═══ Selection

I will try to add more observations later. In the meantime I would like to add that another positive of this meeting was to be able to see a couple of people I've met before - Tunde Adegbola and Michael Everson - and to meet others, many of whom I have either corresponded with or know by reputation, or both (Adama Samassekou, Pierre Dandjinou, Pierre Ouédraogo, Mamady Doumbouya, Anne-Rachel Inné, Yéro Sylla, Chérif Mbodj, Ken Lohento, Alex Corenthin, Mouhamet Diop of course, and others... ).

J'essayerai d'ajouter plus d'observations plus tard. Entretemps je voudrais ajouter qu'un autre positif de cette réunion était de pouvoir voir deux personnes que j'avais rencontré avant - Tunde Adegbola et Michael Everson - et de rencontrer d'autres, dont certaines avec lesquelles j'ai correspondu, ou qui je connaissais par réputation, ou tous les deux (Adama Samassekou, Pierre Dandjinou, Pierre Ouédraogo, Mamady Doumbouya, Anne-Rachel Inné, Yéro Sylla, Chérif Mbodj, Ken Lohento, Alex Corenthin, Mouhamet Diop bien sûr, et d'autres...).

══════
═══ Raw data

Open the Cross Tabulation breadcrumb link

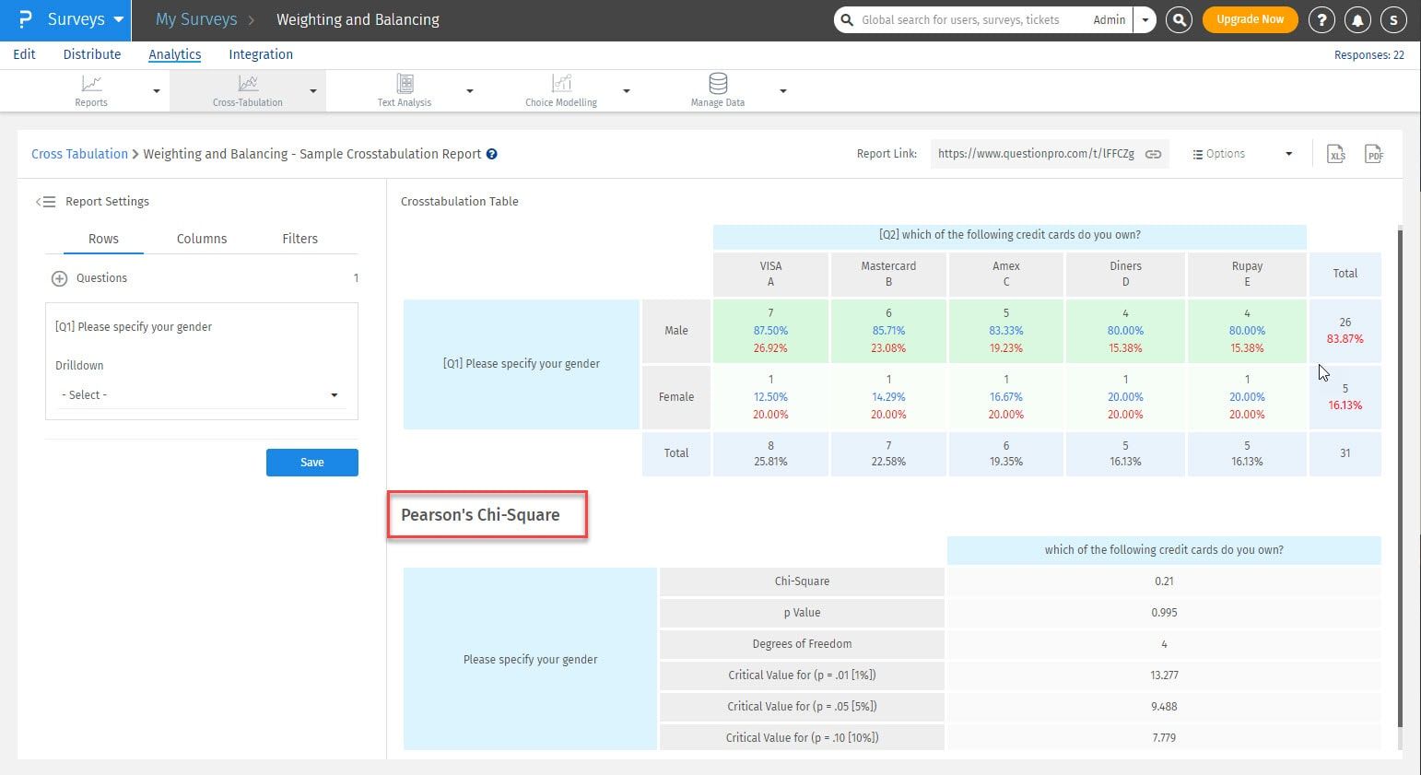tap(79, 154)
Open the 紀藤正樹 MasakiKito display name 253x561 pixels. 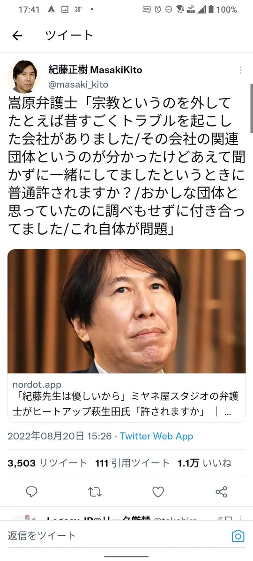coord(95,70)
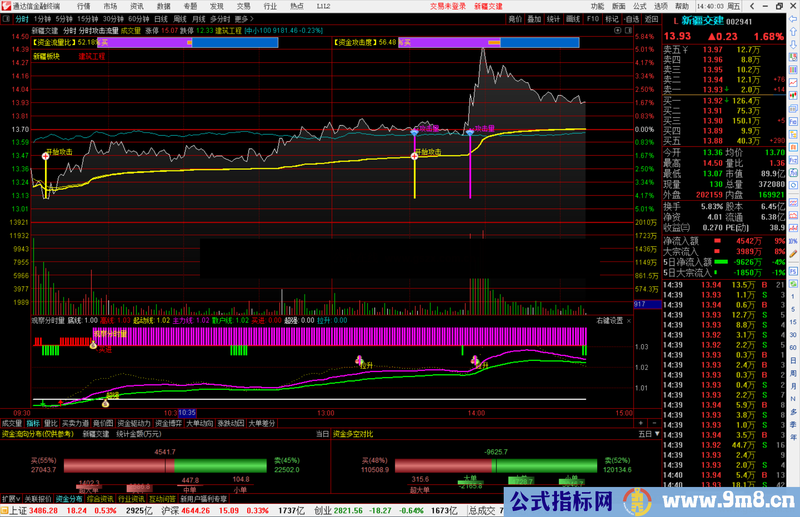Click the red line chart sidebar icon
This screenshot has width=800, height=517.
click(793, 83)
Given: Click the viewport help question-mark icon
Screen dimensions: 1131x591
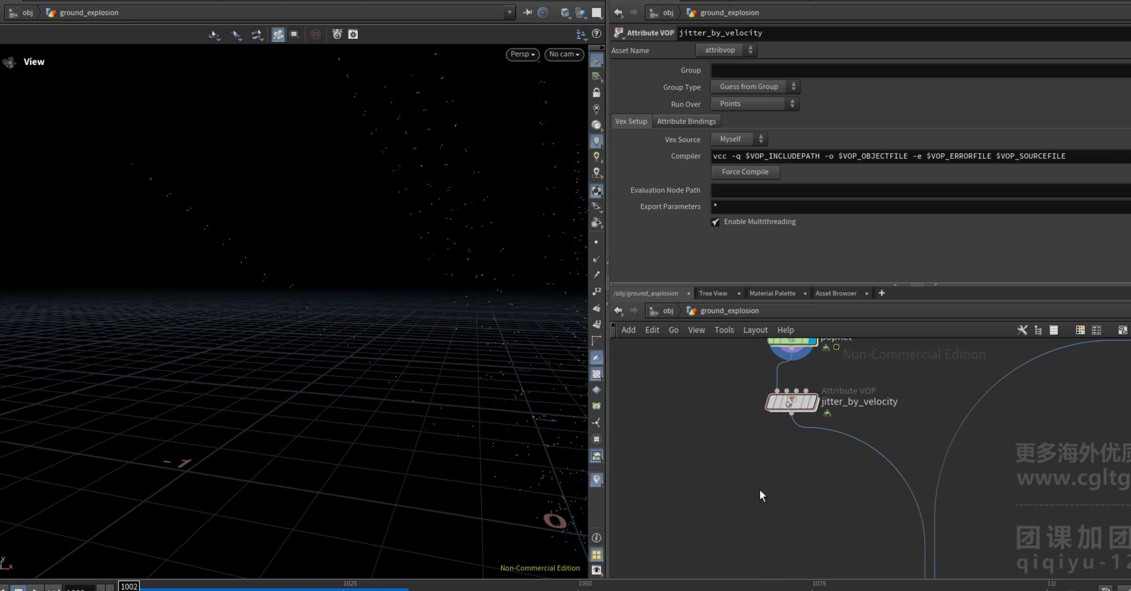Looking at the screenshot, I should pos(596,33).
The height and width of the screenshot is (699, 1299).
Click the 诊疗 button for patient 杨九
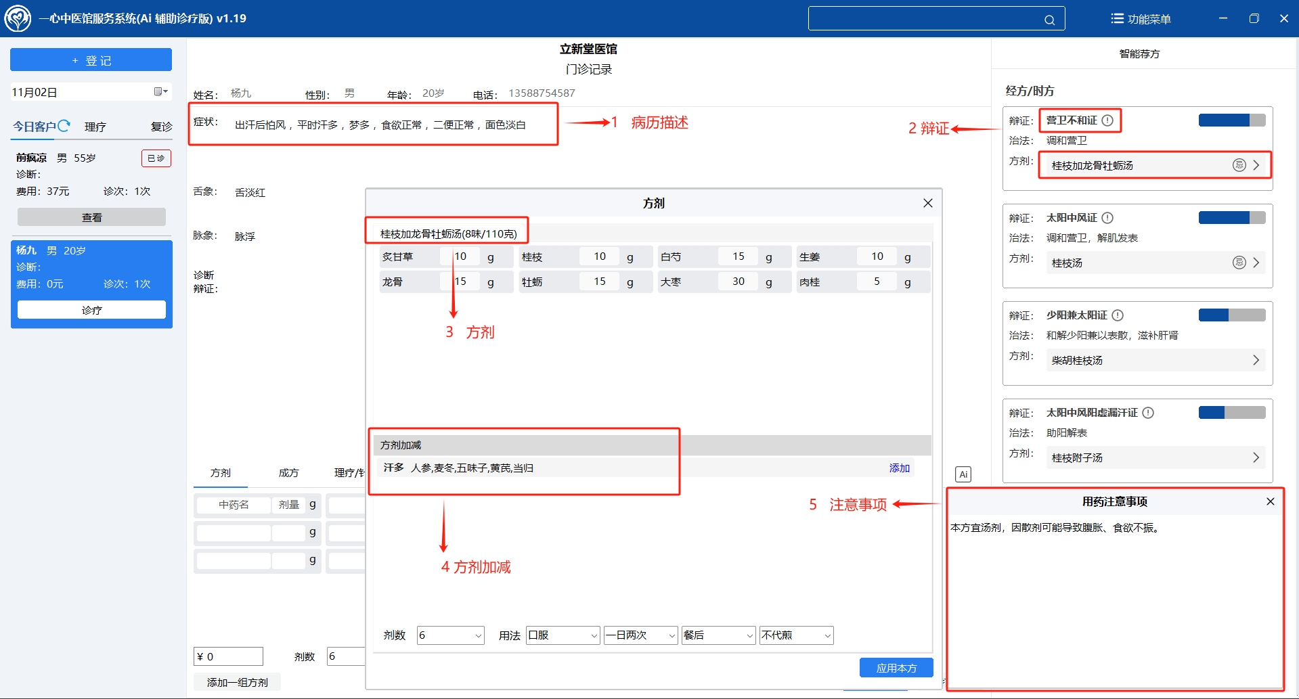tap(91, 309)
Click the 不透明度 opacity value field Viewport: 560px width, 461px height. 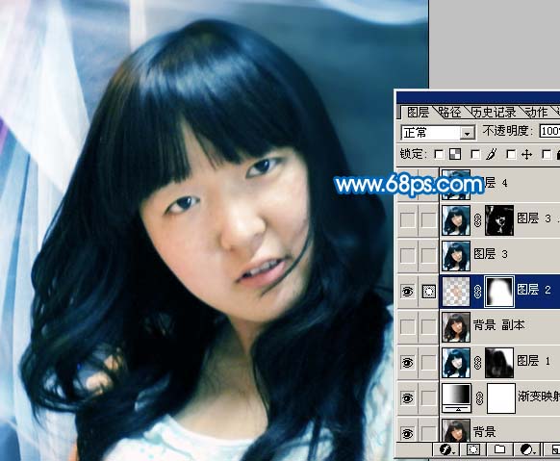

══════

◆ **Set problem 1**: In the passage about the meeting, which two people does the writer say they had met before?
◆ **Set problem 2**: Please continue the passage about the meeting from the point where it stops.

◆ **Written response 1**: Tunde Adegbola and Michael Everson.

◆ **Written response 2**:
Wednesday, September 07, 2005

Unicode / IDN in Africa (en Afrique), Dakar, 2005/9/7

I will attempt to blog from this one-day meeting in Dakar on "Unicode and IDN in Africa." The pages on the meeting, which is about to start, are at

Je tenterai de faire le blogging de cette réunion d'une journée à Dakar sur "Unicode et IDN en Afrique." Les pages sur la réunion, qui est au point de commencer, se trouvent à

Tuesday, September 06, 2005

Three more items before the IDN/Unicode conference: Connections en route; education in African languages; African studies in China

Here are 3 unrelated items, the first was written mostly on the last leg of the trip yesterday, the second is part of a letter about education policy written earlier that I've been intending to post (relevant to this blog and in a way to the context of discussion of things like IDNs and localization), and the third to a link between where I just came from and where I am.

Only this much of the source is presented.